▸ Work instruction: Return every line below in which "avatar" appears.

▸ Task data:

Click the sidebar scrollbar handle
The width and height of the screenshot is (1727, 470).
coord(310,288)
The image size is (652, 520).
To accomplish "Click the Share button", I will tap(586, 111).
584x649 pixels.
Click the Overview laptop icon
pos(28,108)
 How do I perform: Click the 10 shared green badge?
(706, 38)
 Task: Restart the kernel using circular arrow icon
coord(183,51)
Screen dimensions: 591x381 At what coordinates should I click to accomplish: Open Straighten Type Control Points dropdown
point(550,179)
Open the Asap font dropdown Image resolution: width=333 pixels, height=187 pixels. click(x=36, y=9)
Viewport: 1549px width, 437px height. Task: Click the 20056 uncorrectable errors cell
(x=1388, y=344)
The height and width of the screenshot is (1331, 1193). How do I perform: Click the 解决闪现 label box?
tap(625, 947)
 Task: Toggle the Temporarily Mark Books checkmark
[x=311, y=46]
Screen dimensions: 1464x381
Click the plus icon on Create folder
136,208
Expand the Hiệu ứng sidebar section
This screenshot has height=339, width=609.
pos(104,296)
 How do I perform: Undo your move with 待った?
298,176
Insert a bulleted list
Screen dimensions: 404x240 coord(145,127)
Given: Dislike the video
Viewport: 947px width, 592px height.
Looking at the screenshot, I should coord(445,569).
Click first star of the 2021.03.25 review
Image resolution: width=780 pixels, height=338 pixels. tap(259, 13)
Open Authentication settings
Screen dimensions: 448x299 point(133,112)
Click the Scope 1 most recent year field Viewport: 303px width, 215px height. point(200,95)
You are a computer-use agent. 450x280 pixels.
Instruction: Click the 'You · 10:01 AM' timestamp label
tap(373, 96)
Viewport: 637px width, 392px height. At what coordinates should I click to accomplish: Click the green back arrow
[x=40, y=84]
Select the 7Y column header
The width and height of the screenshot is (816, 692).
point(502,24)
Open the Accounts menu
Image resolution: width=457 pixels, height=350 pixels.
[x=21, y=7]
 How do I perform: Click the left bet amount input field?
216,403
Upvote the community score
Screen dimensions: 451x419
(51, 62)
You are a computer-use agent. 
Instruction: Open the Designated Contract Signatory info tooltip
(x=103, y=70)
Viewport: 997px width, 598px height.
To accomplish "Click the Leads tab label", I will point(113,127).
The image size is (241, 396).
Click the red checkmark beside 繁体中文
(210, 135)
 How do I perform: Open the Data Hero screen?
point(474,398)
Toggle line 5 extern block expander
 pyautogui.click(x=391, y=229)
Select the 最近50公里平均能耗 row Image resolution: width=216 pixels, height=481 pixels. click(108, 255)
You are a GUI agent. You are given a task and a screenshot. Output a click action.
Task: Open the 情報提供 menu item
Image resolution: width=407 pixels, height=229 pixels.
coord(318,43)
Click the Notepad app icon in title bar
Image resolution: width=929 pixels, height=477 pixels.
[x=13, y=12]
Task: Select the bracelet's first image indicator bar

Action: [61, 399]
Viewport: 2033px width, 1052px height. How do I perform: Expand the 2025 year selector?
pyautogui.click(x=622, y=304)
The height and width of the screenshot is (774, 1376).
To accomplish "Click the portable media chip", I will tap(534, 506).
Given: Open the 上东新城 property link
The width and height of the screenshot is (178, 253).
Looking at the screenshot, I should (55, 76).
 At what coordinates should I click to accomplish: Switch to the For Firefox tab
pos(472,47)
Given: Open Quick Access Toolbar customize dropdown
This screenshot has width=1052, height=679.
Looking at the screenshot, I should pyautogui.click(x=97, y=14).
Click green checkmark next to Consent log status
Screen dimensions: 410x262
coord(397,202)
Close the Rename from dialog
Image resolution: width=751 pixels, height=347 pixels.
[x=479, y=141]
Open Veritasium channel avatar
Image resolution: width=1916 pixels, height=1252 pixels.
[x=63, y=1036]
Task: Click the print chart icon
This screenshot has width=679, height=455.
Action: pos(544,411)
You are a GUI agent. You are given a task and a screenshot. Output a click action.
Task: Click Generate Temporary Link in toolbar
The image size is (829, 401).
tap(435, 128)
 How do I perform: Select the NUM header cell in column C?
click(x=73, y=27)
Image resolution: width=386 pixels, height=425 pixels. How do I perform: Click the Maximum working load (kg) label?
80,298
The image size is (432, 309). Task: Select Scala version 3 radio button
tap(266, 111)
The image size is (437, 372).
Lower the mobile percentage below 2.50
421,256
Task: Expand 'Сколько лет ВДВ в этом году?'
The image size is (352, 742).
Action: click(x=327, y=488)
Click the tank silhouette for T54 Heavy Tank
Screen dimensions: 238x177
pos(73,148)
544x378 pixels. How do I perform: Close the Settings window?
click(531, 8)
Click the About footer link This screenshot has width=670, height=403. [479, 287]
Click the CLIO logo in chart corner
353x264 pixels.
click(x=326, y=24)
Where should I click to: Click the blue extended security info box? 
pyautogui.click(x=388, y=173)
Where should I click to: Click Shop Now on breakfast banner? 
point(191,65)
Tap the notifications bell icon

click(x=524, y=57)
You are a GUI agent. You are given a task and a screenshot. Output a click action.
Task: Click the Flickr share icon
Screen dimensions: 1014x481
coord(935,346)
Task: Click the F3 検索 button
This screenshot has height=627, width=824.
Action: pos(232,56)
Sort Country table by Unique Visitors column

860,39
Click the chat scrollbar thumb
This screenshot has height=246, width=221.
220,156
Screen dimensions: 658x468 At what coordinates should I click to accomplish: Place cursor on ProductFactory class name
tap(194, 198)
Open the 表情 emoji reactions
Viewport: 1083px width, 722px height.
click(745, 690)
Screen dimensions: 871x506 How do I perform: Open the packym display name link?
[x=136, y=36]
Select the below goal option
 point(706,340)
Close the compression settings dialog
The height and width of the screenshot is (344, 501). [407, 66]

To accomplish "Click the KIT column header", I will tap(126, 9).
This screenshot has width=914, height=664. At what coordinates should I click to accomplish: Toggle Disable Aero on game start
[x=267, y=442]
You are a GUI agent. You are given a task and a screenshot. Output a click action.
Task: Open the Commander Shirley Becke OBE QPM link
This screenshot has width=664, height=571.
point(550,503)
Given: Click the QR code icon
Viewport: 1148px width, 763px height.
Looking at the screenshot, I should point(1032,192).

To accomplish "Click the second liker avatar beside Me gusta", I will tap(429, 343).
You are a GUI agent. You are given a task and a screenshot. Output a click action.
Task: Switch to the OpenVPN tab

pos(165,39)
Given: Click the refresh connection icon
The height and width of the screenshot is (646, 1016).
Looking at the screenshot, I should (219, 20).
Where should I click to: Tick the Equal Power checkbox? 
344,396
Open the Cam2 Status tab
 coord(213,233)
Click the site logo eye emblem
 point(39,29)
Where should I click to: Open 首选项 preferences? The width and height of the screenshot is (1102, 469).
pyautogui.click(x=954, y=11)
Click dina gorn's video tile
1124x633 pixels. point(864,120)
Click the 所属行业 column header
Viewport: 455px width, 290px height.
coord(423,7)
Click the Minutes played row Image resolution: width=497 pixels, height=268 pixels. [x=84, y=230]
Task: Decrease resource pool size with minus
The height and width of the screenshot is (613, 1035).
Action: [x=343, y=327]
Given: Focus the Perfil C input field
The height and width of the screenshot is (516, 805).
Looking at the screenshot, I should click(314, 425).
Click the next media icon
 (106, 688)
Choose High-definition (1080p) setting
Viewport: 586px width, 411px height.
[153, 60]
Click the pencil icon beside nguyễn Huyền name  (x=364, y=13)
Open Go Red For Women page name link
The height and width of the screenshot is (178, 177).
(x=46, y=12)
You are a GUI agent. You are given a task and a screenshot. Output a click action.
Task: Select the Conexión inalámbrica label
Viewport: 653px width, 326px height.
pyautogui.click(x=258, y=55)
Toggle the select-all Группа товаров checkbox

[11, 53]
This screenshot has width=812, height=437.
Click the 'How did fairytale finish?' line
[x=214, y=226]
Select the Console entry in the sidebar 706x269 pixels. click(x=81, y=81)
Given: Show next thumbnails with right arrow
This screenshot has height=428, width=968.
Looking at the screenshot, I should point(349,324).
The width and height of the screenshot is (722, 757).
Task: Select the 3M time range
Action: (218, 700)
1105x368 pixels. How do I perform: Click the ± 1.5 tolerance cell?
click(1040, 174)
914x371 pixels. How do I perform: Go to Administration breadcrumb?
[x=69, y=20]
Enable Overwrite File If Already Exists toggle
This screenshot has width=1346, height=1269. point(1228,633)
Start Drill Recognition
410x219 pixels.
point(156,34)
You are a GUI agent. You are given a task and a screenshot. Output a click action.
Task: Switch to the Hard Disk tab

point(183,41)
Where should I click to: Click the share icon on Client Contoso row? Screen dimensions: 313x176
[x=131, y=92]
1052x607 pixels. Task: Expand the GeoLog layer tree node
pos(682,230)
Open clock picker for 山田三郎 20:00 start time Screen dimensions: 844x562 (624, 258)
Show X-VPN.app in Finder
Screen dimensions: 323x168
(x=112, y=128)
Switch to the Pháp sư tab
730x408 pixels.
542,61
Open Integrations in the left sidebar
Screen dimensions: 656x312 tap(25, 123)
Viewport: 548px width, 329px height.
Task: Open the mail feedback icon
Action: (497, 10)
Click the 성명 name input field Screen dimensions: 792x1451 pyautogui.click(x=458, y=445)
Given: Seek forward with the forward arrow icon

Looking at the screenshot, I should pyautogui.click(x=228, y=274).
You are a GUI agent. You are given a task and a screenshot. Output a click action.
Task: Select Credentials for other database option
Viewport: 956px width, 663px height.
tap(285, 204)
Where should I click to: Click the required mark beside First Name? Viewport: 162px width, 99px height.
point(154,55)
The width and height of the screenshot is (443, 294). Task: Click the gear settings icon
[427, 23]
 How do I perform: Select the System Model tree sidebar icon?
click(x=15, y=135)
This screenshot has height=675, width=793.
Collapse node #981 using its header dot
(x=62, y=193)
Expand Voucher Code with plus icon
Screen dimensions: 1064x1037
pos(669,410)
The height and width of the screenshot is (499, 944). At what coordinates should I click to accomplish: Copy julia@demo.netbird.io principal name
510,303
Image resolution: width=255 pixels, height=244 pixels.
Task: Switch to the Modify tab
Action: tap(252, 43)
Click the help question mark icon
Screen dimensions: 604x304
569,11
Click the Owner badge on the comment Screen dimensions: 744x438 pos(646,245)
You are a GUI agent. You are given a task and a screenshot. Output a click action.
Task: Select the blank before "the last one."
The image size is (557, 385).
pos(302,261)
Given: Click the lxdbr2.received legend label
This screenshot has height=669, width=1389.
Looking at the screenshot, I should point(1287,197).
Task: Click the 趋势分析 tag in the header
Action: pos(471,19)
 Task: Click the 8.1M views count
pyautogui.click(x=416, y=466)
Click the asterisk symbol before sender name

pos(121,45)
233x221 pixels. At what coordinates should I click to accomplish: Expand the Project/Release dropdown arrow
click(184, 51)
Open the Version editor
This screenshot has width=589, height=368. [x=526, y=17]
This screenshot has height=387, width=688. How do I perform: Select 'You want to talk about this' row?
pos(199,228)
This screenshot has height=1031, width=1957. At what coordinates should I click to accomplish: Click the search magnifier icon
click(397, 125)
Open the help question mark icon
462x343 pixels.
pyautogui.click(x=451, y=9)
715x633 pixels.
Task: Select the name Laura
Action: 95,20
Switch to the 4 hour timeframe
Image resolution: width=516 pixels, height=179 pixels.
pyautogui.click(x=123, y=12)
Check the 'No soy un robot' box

▸ Answer to this problem:
Open Veritasium channel avatar
To accomplish "Click the second liker avatar beside Me gusta", I will tap(429, 343).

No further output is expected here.